86% of Supply Chain Leaders Report Direct Impact from Tariffs

Nearly half of manufacturers reported passing rising input costs to customers.

Tariffs
iStock.com/Aaron Chen PS2

The majority of supply chain leaders (86%) reported that trade policy changes or tariffs have already impacted their operations, forcing companies into difficult trade-offs across pricing, sourcing and inventory management.

According to the preview of the third annual RELEX 2026 State of the Supply Chain report, 51% of companies raised consumer prices to offset higher costs, while 18% reported restructuring supply chains or delayed investments. 

In 2025, 31% of retailers reported increasing product pricing in response to macroeconomic pressures, compared with just over half of supply chain leaders in 2026. Nearly a quarter (24%) shifted sourcing away from countries directly affected by trade policy changes. 

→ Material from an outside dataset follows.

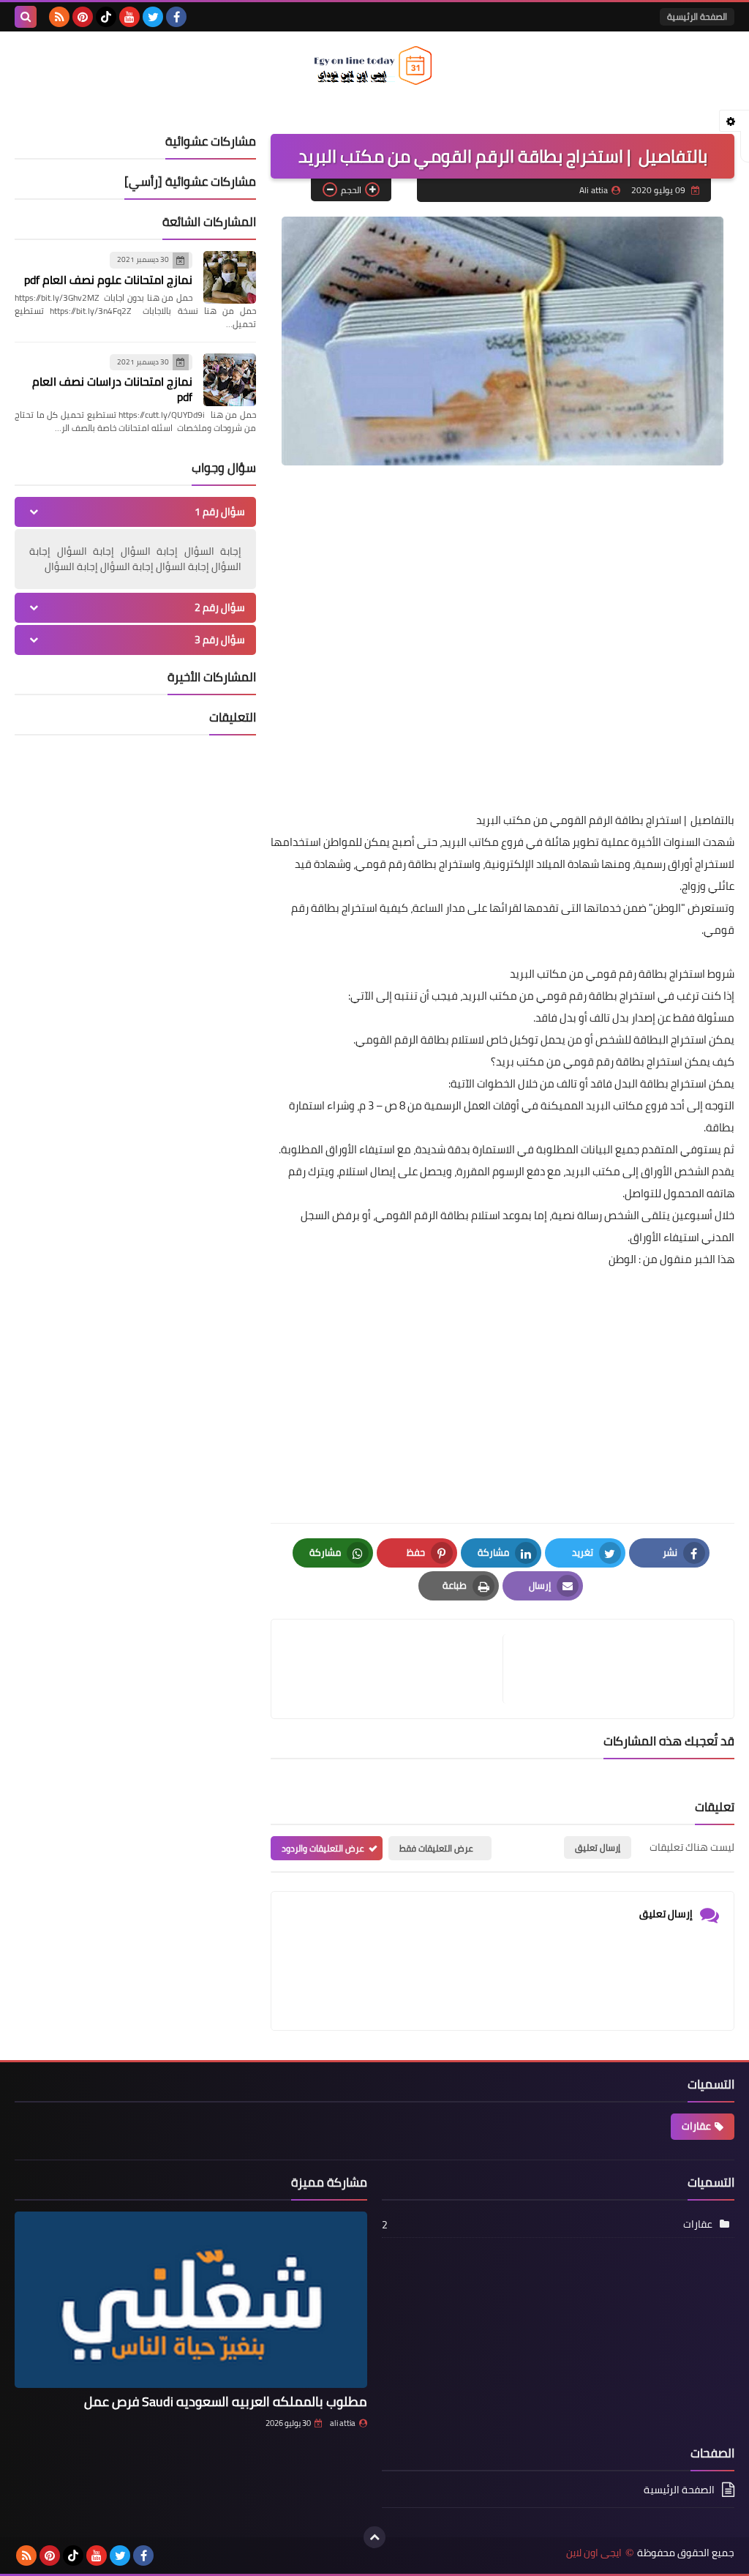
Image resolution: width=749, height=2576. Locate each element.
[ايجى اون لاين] (374, 65)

Inflation remains the dominant operational strain as 34% of leaders cited inflation and rising input costs as the single greatest pressure on their supply chain, ahead of tariff and geopolitical pressures (17%) and labor shortages (15%).

Retail and Manufacturing Take Divergent Paths 

The report added that 28% of companies increased inventory or built strategic stockpiles to protect availability, while 27% returned to leaner models to control costs. In the 2025 survey, 30% kept inventories lean and 25% built safety stock amid inflation and recession fears.  

Among retailers, 49% cited margin pressure as their biggest operational challenge and 47% increased promotions to address price-sensitive consumers. Over a quarter (28%) relied on promotions as their primary lever to protect performance, while 25% expanded private labels or value-focused product lines to meet shifting demand. 

Meanwhile, 45% of manufacturers reported passing rising input costs to customers, while 43% adjusted pack sizes or SKUs and 26% diversified suppliers.

Resilience Becomes a Strategic Priority 

Nearly six in 10 (59%) strengthened logistics partnerships, 37% expanded supplier bases and 28% increased safety stock. Half of respondents expect global events and disruptions to remain the biggest challenge to supply chain performance over the next three years. 

Even so, 77% described themselves as optimistic or cautiously optimistic about the next 12 to 18 months, though only 20% admitted outright optimism.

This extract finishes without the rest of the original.